Top of DATA TO USE
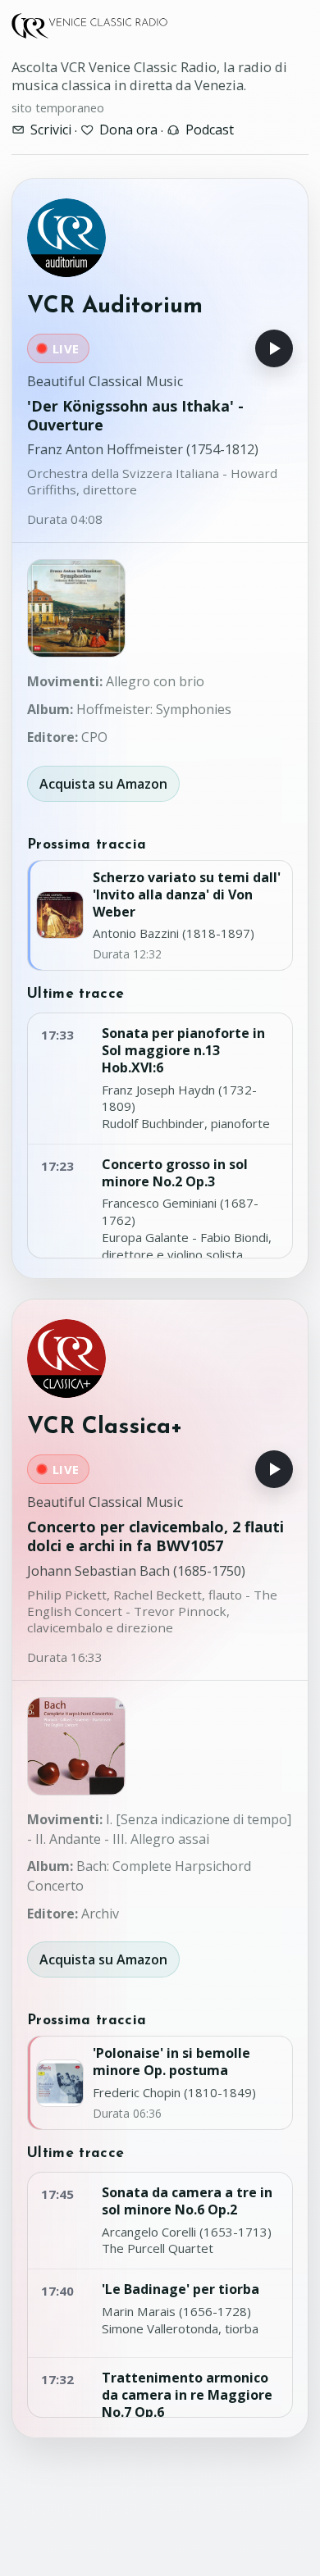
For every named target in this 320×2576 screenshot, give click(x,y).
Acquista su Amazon (103, 784)
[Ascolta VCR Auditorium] (274, 348)
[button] (76, 608)
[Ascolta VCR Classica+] (274, 1469)
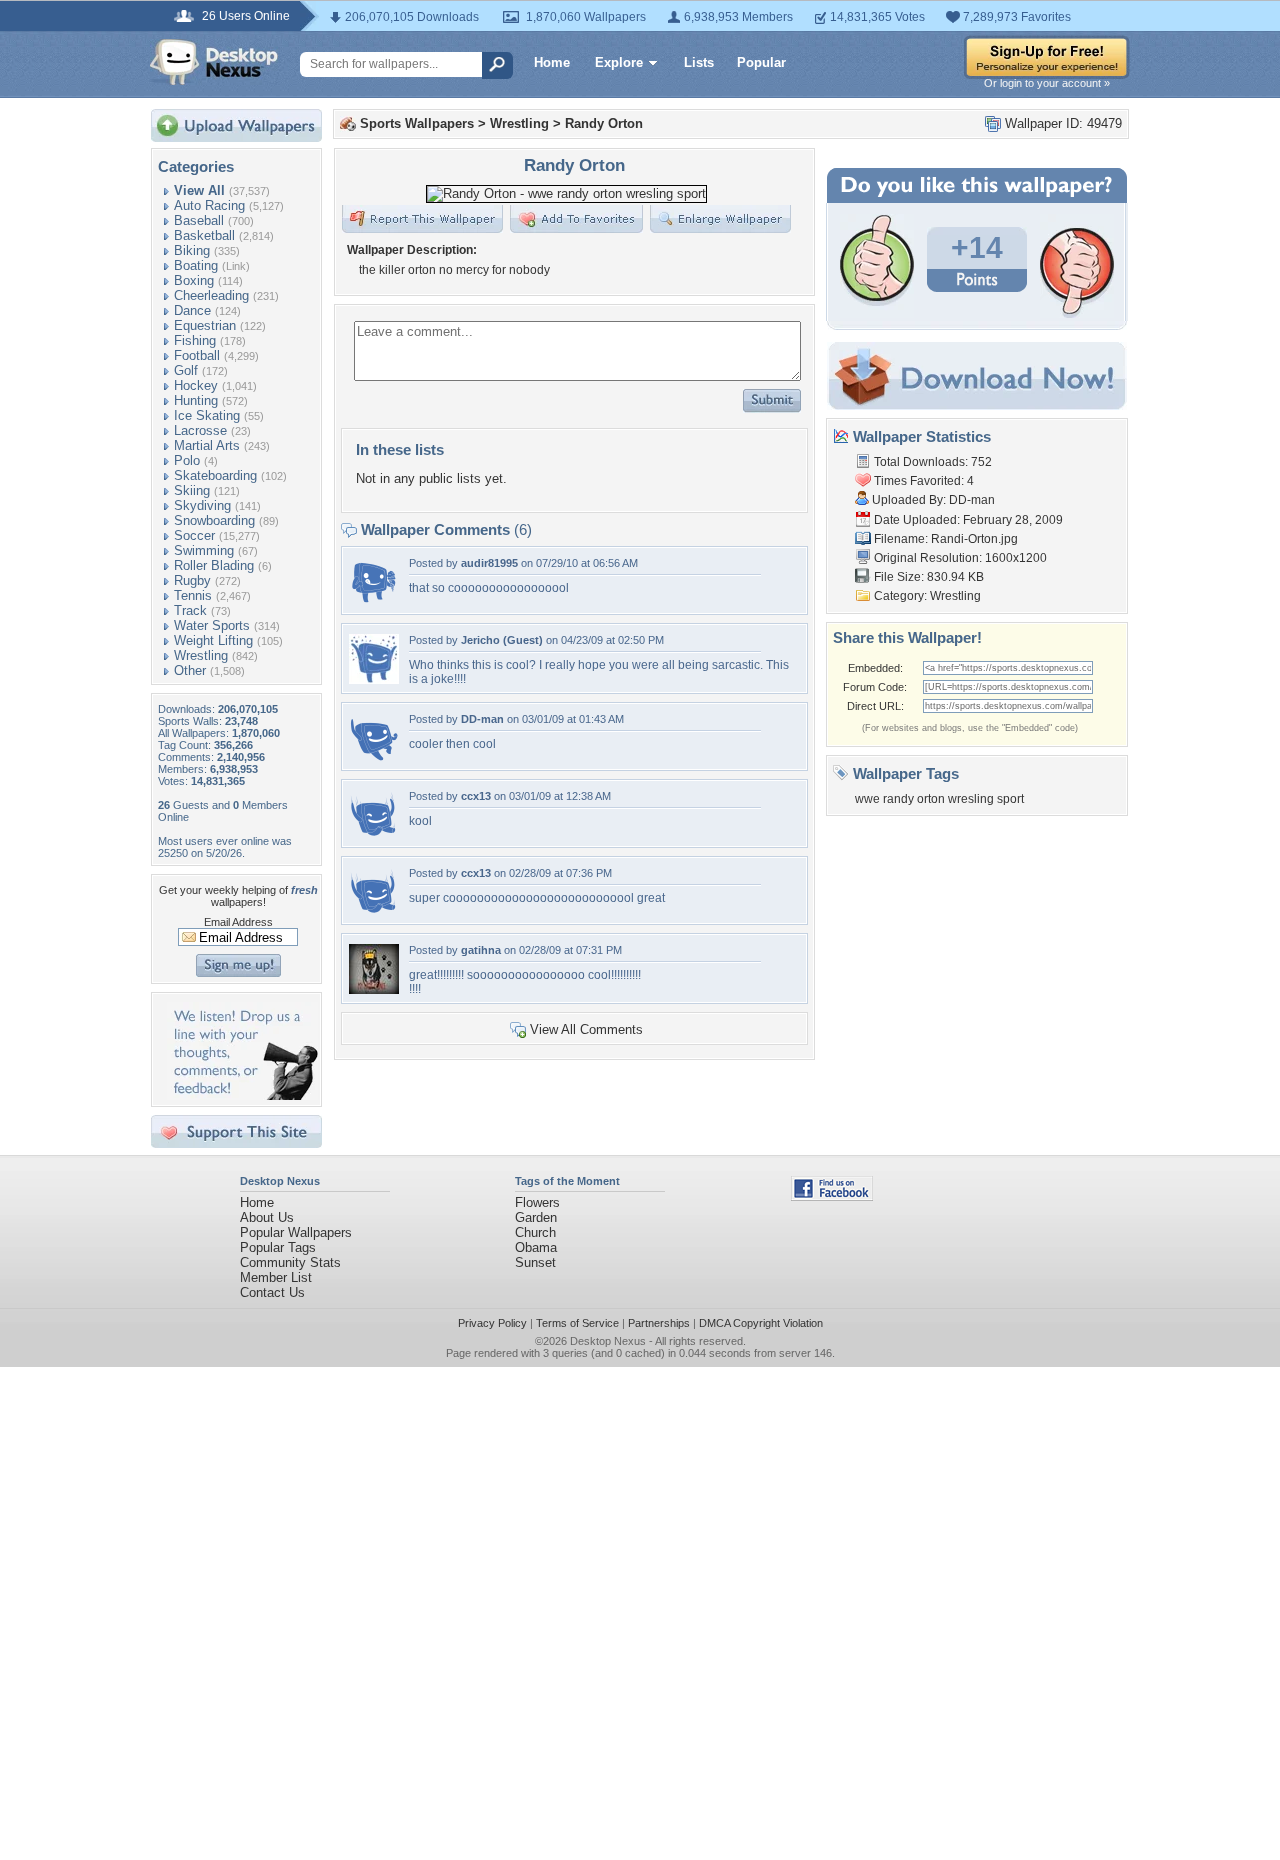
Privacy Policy (492, 1323)
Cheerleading (211, 295)
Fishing (195, 340)
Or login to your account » (1047, 83)
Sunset (535, 1262)
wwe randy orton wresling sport (939, 799)
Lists (699, 62)
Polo (187, 460)
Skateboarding (215, 475)
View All (199, 190)
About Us (267, 1217)
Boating (196, 265)
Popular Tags (278, 1247)
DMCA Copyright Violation (761, 1323)
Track (190, 610)
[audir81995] (374, 602)
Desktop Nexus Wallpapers (214, 62)
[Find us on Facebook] (832, 1196)
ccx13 (476, 796)
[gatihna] (374, 989)
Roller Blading (214, 565)
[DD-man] (374, 758)
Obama (536, 1247)
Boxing (194, 280)
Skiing (192, 490)
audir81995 (489, 563)
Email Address (238, 922)
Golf (186, 370)
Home (552, 62)
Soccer (194, 535)
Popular (761, 62)
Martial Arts (207, 445)
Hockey (196, 385)
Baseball (199, 220)
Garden (536, 1217)
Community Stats (290, 1262)
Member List (276, 1277)
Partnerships (659, 1323)
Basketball (204, 235)
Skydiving (202, 505)
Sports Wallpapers (417, 123)
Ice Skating (207, 415)
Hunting (196, 400)
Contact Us (272, 1292)
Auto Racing (209, 205)
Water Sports (212, 625)
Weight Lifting (213, 640)
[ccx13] (374, 835)
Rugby (192, 580)
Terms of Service (577, 1323)
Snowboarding (214, 520)
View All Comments (586, 1029)
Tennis (193, 595)
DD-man (482, 719)
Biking (192, 250)
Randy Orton (604, 123)
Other (190, 670)
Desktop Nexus (608, 1341)
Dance (192, 310)
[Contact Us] (242, 1095)
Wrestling (201, 655)
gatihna (481, 950)
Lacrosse (200, 430)
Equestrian (205, 325)
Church (535, 1232)
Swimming (204, 550)
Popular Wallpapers (296, 1232)
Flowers (537, 1202)
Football (197, 355)
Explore (619, 62)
Bottom of DATA TO USE
TASK TO CARRY OUT: The word "Wallpapers" may occur in lines of the records. Report how many such lines there are, giving only the number.

RESPONSE TO THIS TASK: 3